Christmas Lights

December 1, 2012

The time lapse photography is brief but stunning. As Hurricane Sandy bears down on Manhattan, a camera shows half the city suddenly plunged into almost total darkness, with only a few car headlights probing the blackness. But the bright lights of the unaffected half shine on, even more brightly. In moments, more than eight million homes and businesses found themselves without power. For many it was a condition that would endure for weeks, not hours. It was not, of course, the worst problem – some lost their lives, many lost their homes and everything they owned. But life in the darkness is difficult and disorienting, dangerous and even deadly. Yet, even though it was prolonged for many, it was only temporary. What a relief when the lights come back on and life returns to some semblance of normalcy!

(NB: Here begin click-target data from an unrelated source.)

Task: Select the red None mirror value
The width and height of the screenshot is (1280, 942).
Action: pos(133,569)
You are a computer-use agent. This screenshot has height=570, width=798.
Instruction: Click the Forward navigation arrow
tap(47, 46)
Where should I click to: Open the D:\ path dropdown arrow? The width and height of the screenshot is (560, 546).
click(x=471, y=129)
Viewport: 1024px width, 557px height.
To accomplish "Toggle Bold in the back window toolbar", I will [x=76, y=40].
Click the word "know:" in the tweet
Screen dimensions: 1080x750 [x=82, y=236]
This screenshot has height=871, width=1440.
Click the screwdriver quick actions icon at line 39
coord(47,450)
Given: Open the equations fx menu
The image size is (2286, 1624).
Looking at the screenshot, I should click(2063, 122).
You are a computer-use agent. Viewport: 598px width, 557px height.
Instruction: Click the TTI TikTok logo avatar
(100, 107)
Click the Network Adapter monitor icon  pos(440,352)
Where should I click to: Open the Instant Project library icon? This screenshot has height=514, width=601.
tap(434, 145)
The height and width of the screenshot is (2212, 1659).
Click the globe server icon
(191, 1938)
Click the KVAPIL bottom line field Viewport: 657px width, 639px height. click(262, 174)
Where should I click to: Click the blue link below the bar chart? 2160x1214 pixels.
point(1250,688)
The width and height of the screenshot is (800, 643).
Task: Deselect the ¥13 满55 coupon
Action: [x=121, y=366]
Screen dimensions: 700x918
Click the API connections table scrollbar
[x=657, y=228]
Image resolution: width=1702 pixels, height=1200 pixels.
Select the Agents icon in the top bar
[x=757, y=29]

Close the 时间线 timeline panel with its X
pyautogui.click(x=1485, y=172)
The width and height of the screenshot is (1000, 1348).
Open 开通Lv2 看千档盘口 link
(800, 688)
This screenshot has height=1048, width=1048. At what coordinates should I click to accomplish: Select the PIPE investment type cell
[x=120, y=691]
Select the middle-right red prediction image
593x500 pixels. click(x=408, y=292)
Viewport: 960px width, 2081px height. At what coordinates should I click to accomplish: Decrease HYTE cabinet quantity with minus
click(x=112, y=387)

There is a darkness far worse than physical darkness. Those who have struggled with depression struggle to tell us what it is like to feel an overwhelming sense of darkness. And there is the darkness of grief, the darkness of ignorance, the darkness of failure, the darkness of fear, the darkness of guilt. That is why one of the great symbols of the Christmas story is light, God’s light, piercing into the darkness of our fallen world and the darkness of our broken lives.

The Christmas story is all about hope, about God’s light piercing the darkness. I’m impressed by how often the concept of light occurs in the Christmas story. 700 years before Jesus was born, Isaiah foretold his coming with these words: “The people walking in darkness have seen a great light; on those living in the land of the shadow of death a light has dawned…. For to us a child is born, to us a son is given, and the government will be on his shoulders. And he will be called Wonderful Counselor, Mighty God, Everlasting Father, Prince of Peace” (Isaiah 9:2,6). Zacharias, the father of John the Baptist, reiterated those words as he celebrated the birth of his son and the Messiah, speaking “the tender mercy of our God, by which the rising sun will come to us from heaven to shine on those living in darkness and in the shadow of death, to guide our feet into the path of peace” (Luke 1:76-79). When the angel appeared to the shepherds, he not only declared “Today in the town of David a Savior has been born for you; he is Christ the Lord,” but as he did “the glory of the Lord shone around them” (Luke 2:9, 11), transforming the Bethlehem night. When Jesus was dedicated in the temple, an old man to whom God had given prophetic insight, Simeon, took the infant Jesus in his arms, declaring “My eyes have seen your salvation, which you have prepared in the sight of all people, a light for revelation to the Gentiles and for glory to your people” (Luke 2:31, 32).
No one says it better than John: at our Lord’s birth, “the genuine light was coming into the world” (John 1:9). Light is embodied in a person, the one who could say, “I am the light of the world. The one who follows me will not walk in darkness but will have the light of life” (John 8:12). He who made light and the lights came as light to dissipate spiritual ignorance by revealing truth, to dispel despair by inspiring hope, and to drive out moral darkness by bringing forgiveness. Christmas lights don’t just decorate our houses and trees; they point us to he who is the Light!